(Panjimas.com) – Bombardir berita soal bom panci ternyata tak begitu saja diterima masyarakat. Di media sosial misalnya, bom panci diolok-olok sebagai bom banci, atau janggalnya ‘teori’ atas bom panci tersebut. Masyarakat tampaknya semakin kritis dan menuntut penjelasan lebih terang ketimbang dan berimbang mengenai wacana terorisme. Persoalan mengenai wacana terorisme sebenarnya bukan saja bermuara di pemerintah, tetapi juga di media massa.
Media yang intens memberitakan seramnya isu terorisme bukan ada begitu saja. Bahkan David L. Altheide (2003) menyebutkan bahwa kecondongan media mengangkat berita yang menakut-nakuti mulai dari soal kriminalitas hingga wabah terinspirasi dari dunia hiburan dan di sisi lain dapat mengalihkan isu dari hal-hal yang mendasar seperti ketimpangan sosial.
Masyarakat berhak untuk kritis terhadap wacana terorisme yang digelontorkan pemerintah dan digaungkan media. Bukan karena kita tak peduli dengan korban-korban terorisme, tetapi justru karena ingin ada lagi korban berjatuhan atas nama ‘terorisme yang dikemas’ ini maka mengritiknya.

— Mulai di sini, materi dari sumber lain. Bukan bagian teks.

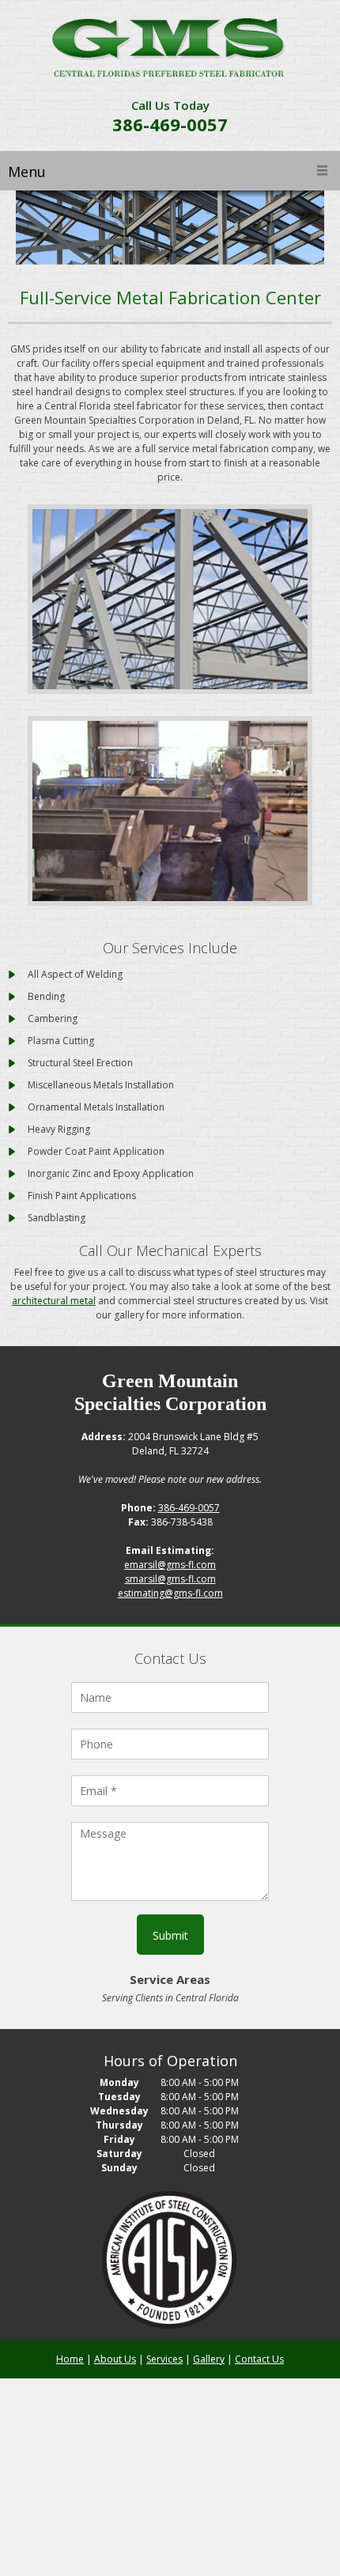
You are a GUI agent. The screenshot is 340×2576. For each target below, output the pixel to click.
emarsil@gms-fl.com (170, 1564)
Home (70, 2359)
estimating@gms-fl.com (170, 1593)
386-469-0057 (170, 124)
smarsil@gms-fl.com (170, 1579)
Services (164, 2359)
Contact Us (259, 2359)
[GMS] (170, 49)
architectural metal (54, 1300)
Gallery (209, 2359)
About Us (115, 2359)
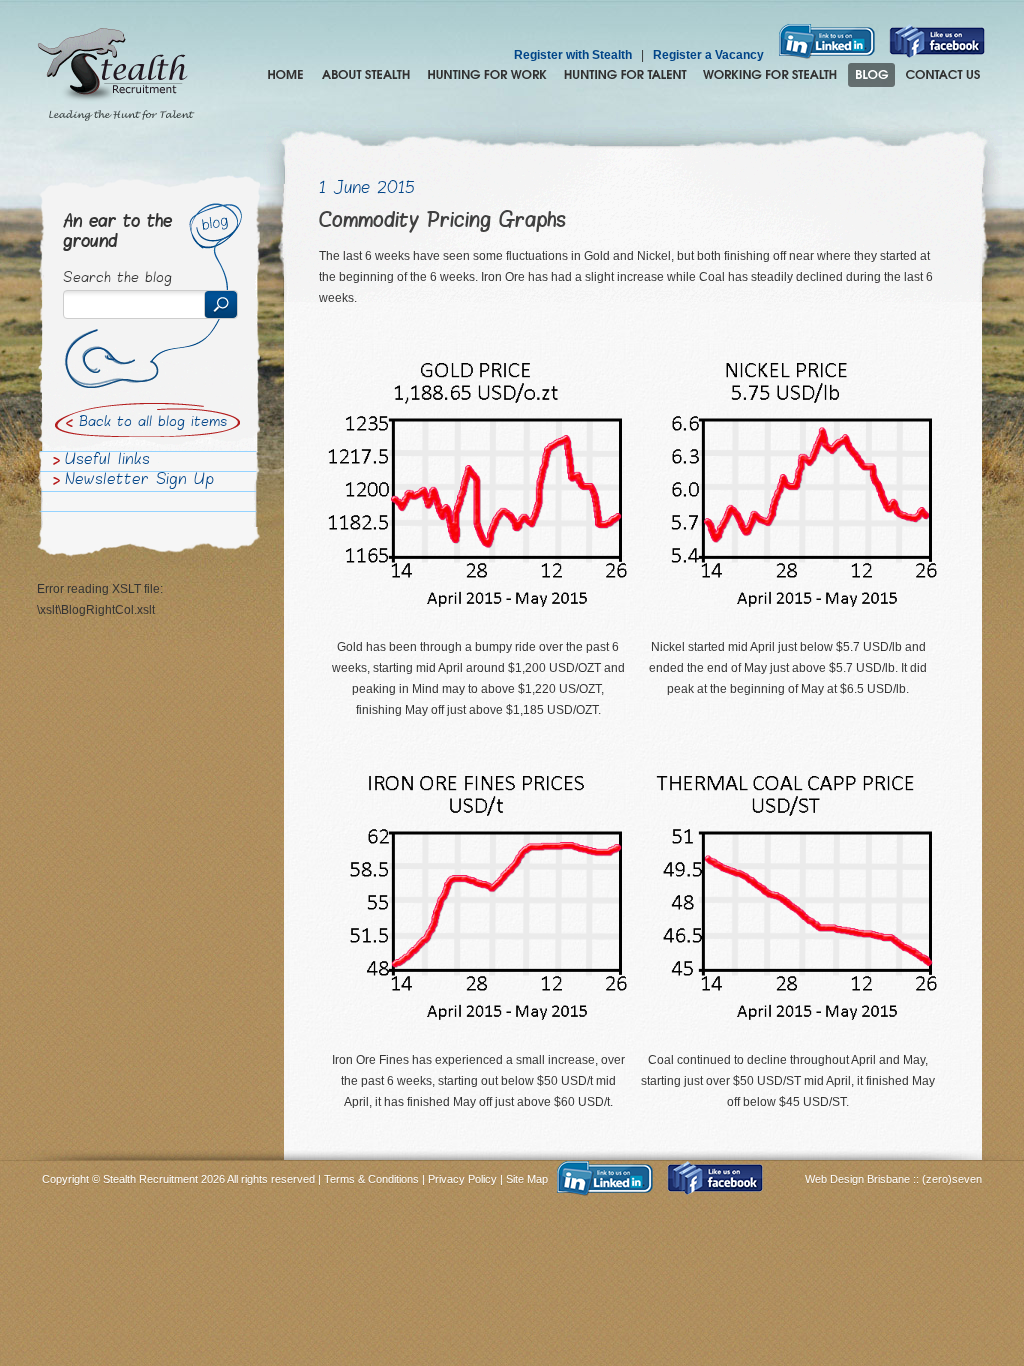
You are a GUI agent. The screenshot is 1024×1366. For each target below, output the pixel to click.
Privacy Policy (462, 1179)
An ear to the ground (117, 232)
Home (285, 75)
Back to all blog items (153, 423)
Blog (871, 75)
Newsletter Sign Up (139, 481)
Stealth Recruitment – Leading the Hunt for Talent (116, 75)
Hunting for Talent (625, 75)
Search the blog (117, 279)
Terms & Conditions (371, 1179)
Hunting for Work (487, 75)
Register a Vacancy (708, 55)
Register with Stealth (573, 55)
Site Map (527, 1179)
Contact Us (943, 75)
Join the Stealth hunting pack (770, 75)
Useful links (107, 461)
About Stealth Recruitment (366, 75)
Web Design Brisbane (859, 1179)
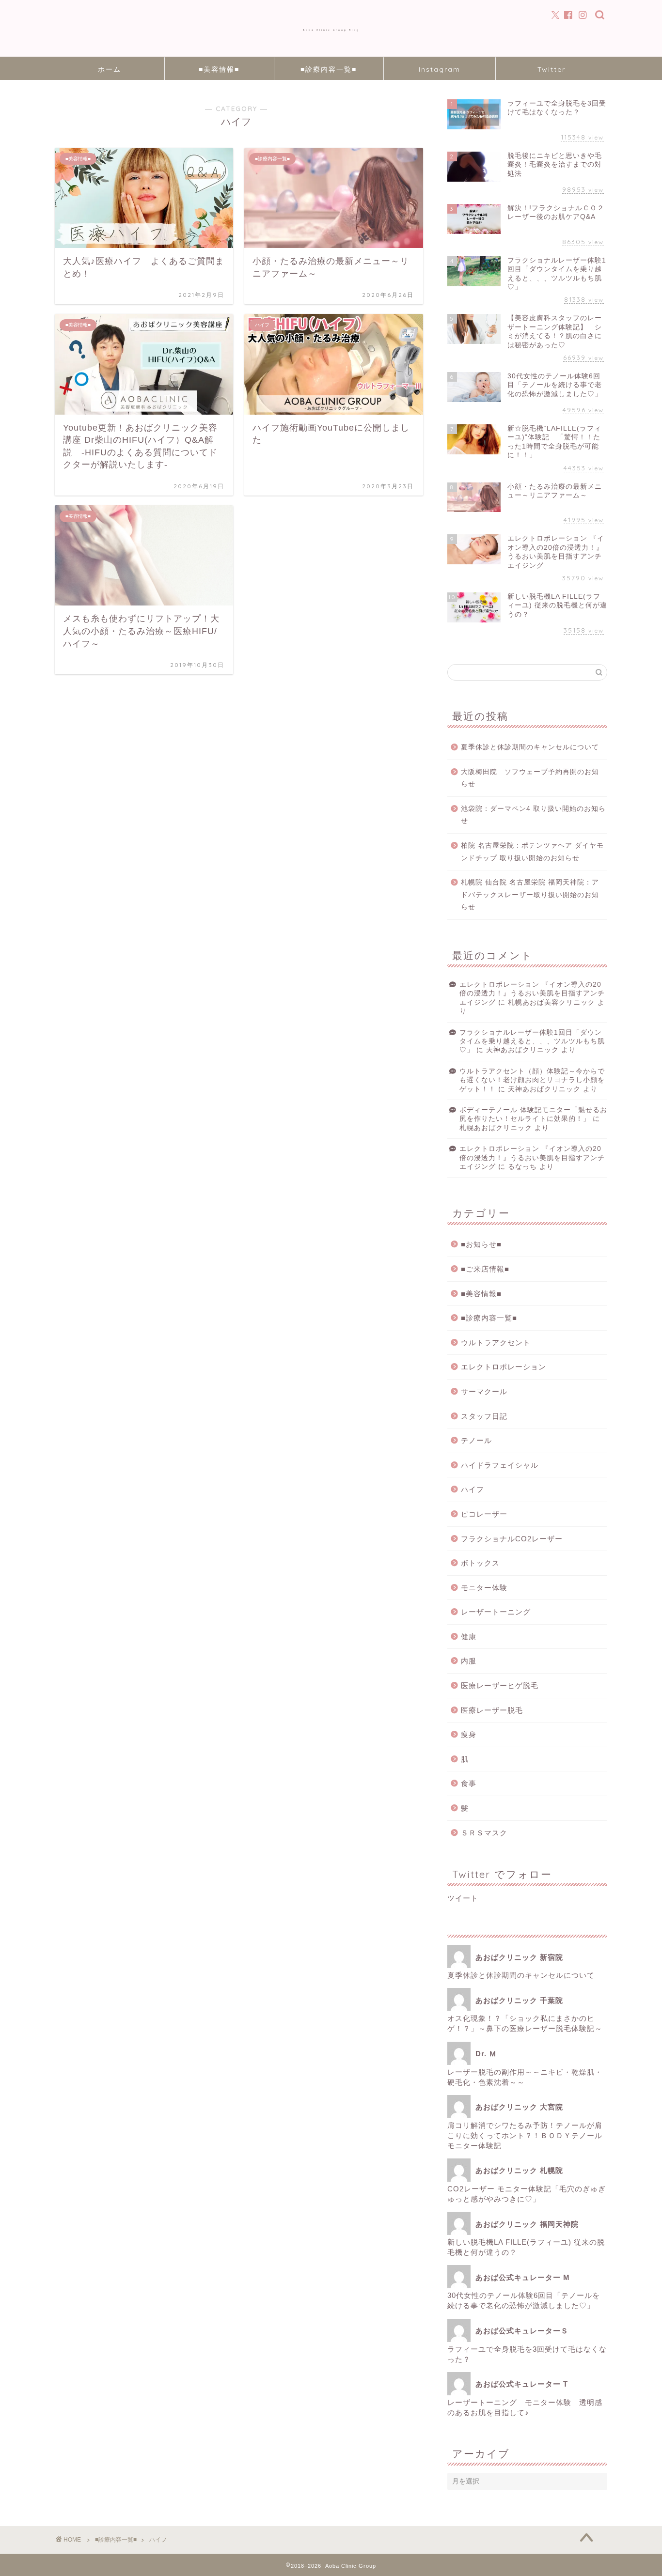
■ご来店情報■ (485, 1269)
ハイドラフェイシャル (499, 1465)
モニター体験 (484, 1587)
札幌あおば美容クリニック (551, 1002)
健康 (468, 1636)
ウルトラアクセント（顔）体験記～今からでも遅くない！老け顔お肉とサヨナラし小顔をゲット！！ (532, 1080)
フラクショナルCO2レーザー (512, 1539)
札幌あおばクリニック (495, 1128)
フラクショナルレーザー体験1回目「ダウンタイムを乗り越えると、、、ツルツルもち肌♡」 (532, 1041)
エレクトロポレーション (503, 1367)
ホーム (109, 69)
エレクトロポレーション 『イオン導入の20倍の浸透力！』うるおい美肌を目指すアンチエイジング (532, 993)
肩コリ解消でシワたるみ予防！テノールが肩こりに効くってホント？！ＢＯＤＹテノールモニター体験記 (524, 2135)
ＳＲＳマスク (484, 1833)
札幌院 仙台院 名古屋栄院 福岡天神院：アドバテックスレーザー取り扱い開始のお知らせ (530, 895)
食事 (468, 1783)
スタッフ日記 (484, 1416)
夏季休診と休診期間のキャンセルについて (530, 747)
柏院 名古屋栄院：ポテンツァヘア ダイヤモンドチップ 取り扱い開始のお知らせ (532, 852)
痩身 (468, 1734)
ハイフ (472, 1489)
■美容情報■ (219, 69)
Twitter (551, 69)
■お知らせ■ (481, 1244)
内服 (468, 1661)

Cara media mengemas terorisme sudah memang sudah berlebihan. Bombastis, tendensius bahkan ceroboh. Ini bukan di Indonesia saja, tetapi di mana-mana, termasuk di Amerika maupun Eropa. Kita tentu paham ketika dahulu media mengemas terorisme seperti corong, persis seperti yang diinginkan Presiden Bush, maka dunia seolah tersihir ketika AS beserta koalisinya menyerang Afghanistan kemudian atas nama pre-emptive strike menyerang Irak. Dunia dibohongi bahwa di Irak ada Weapons of Mass Destruction (WMD). Wacana terorisme menurut Susan Moeller, penulis buku Packaging Terorism selalu tentang kuasa. “The Packaging of terrorism by Media or government-or even terrorist themselves-is about power. Power over us.”
Wacana terorisme khsususnya di media tak segamblang apa adanya. Bahkan tak ada definisi terorisme yang disepakati semua pihak. Terorisme itu taktik atau ideologi? (Moeller: 2009) Pemberitaan terorisme dipenuhi kejanggalan. Memakai pihak pelaku aksi kekerasan dengan label terorisme, bahkan memiliki dampak lebih berat. Ia bisa menempel pada siapa saja. Nyatanya berpikiran radikal belum tentu sejalan dengan terorisme. Kita dapat lihat misalnya ketika rezim brutal Suriah, Bashar Assad melabeli para oposisi dengan label teroris. Bahkan label ini diberikan bagi tenaga medis yang menolong kelompok oposisi.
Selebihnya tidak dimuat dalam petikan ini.